### [WRITTEN EXERCISE 1]
Rewrite the portion of the multi-tenant imports text starting at "Multi-tenant imports¶" and ending at "property they administer.", changing "property managers" to "building managers".

### [SUPPLIED PASSAGE]
************
Multi-tenant imports¶
Templates can be shared from a parent tenant (shared_from_tenant_id) so sub-tenants can use them read-only, and individual import runs can target a sub-tenant via target_tenant_id. This is how property managers run the same import template across every property they administer.
curl -X POST "http://localhost:5001/imports/upload" \
-F "template_id=664a..." \
-F "target_tenant_id=664b..." \
-F "file=@products.csv"
The API validates that the current user has access to the target tenant before routing the import.
File sources¶
In addition to HTTP upload, the engine supports polled sources for automated imports (core/file_import/sources.py):
| Source | When to use |
|---|---|
SFTPSource |
Bank files, partner data drops, ERP exports |
WatchedDirectorySource |
Files appearing in a local/mounted directory |
Both return {name, content, size} dicts that can be fed directly into ImportEngine.validate(). Polling orchestration itself is up to your application — for a ready-made scheduler, see the standalone craft-easy-file-import package.
Configuration reference¶
| Setting | Default | Purpose |
|---|---|---|
FILE_IMPORT_PREVIEW_ROWS |
10 | Number of rows to transform for the preview |
FILE_IMPORT_MAX_ERRORS |
1000 | Stop collecting errors after N |
************
### [INPUT MATERIAL]
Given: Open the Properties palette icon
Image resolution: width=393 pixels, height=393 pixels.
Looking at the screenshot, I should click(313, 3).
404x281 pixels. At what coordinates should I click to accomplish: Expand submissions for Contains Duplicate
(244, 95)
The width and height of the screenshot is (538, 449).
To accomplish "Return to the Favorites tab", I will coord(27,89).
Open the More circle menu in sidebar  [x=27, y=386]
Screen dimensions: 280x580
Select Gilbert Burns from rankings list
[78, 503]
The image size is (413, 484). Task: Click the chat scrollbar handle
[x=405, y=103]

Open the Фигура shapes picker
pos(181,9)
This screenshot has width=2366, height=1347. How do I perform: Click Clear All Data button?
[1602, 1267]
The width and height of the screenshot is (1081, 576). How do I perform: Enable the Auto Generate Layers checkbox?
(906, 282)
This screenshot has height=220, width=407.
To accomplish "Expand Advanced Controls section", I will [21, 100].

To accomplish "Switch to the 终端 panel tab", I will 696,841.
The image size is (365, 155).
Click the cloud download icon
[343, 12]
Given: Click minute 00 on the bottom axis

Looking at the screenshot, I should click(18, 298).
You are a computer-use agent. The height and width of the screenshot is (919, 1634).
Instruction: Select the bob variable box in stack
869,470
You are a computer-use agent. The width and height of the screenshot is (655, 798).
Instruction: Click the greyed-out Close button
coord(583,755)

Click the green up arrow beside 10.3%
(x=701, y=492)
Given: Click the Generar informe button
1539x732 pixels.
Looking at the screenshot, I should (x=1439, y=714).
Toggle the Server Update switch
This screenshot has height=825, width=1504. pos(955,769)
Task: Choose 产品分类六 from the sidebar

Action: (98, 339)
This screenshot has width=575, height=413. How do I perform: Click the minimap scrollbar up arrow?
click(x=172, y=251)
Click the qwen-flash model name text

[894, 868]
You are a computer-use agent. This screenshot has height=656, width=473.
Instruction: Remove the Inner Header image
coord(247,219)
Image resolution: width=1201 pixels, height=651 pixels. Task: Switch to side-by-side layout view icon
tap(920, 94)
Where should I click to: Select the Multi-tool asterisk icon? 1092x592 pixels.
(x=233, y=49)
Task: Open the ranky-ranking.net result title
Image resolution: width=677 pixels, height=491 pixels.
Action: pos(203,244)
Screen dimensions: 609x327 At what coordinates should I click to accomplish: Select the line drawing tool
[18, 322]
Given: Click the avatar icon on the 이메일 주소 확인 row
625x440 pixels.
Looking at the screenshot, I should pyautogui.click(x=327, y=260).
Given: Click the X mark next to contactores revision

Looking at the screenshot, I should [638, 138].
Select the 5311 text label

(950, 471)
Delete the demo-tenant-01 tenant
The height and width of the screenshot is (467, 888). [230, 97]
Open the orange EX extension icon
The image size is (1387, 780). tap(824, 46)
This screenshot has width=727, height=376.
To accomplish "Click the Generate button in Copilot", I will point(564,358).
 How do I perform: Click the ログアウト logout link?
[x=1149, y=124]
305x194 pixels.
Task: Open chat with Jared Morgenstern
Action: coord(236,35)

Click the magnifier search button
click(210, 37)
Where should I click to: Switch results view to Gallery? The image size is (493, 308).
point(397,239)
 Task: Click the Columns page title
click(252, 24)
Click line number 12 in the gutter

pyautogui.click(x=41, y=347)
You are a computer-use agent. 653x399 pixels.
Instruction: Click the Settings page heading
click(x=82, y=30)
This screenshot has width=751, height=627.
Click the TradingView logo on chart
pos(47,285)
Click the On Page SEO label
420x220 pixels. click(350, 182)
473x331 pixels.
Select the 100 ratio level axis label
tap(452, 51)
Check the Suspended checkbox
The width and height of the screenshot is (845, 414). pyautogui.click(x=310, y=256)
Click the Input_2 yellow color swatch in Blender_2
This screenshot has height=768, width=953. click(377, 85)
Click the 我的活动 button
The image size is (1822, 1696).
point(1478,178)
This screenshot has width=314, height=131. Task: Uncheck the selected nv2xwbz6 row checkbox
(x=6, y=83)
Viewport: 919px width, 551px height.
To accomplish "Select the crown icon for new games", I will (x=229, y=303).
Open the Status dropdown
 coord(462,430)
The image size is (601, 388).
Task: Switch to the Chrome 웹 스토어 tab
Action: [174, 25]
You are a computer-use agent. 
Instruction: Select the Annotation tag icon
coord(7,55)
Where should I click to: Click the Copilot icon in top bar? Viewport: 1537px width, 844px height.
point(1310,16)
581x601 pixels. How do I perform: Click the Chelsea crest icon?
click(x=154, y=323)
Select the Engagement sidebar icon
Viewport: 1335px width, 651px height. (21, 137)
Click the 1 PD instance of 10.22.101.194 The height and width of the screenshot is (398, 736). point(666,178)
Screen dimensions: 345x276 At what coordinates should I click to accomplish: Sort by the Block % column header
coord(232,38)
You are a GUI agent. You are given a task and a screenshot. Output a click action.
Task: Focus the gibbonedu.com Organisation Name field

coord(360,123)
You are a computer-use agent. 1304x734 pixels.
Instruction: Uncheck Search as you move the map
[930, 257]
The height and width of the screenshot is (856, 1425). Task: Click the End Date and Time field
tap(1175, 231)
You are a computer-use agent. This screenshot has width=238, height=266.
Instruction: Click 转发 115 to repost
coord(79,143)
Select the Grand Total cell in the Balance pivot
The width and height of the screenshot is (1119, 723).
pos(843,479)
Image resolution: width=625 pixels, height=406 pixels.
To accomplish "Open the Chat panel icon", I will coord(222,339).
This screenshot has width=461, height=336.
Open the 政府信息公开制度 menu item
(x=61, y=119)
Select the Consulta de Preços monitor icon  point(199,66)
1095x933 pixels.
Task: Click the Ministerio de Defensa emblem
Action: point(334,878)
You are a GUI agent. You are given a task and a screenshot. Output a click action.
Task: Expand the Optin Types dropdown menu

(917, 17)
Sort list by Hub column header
************
### [WRITTEN EXERCISE 2]
Collect every line in the records that contains the string "arrow". Case counts.

### [WRITTEN REPLY 1]
Multi-tenant imports¶
Templates can be shared from a parent tenant (shared_from_tenant_id) so sub-tenants can use them read-only, and individual import runs can target a sub-tenant via target_tenant_id. This is how building managers run the same import template across every property they administer.

### [WRITTEN REPLY 2]
Click the green up arrow beside 10.3%
This screenshot has width=575, height=413. How do I perform: Click the minimap scrollbar up arrow?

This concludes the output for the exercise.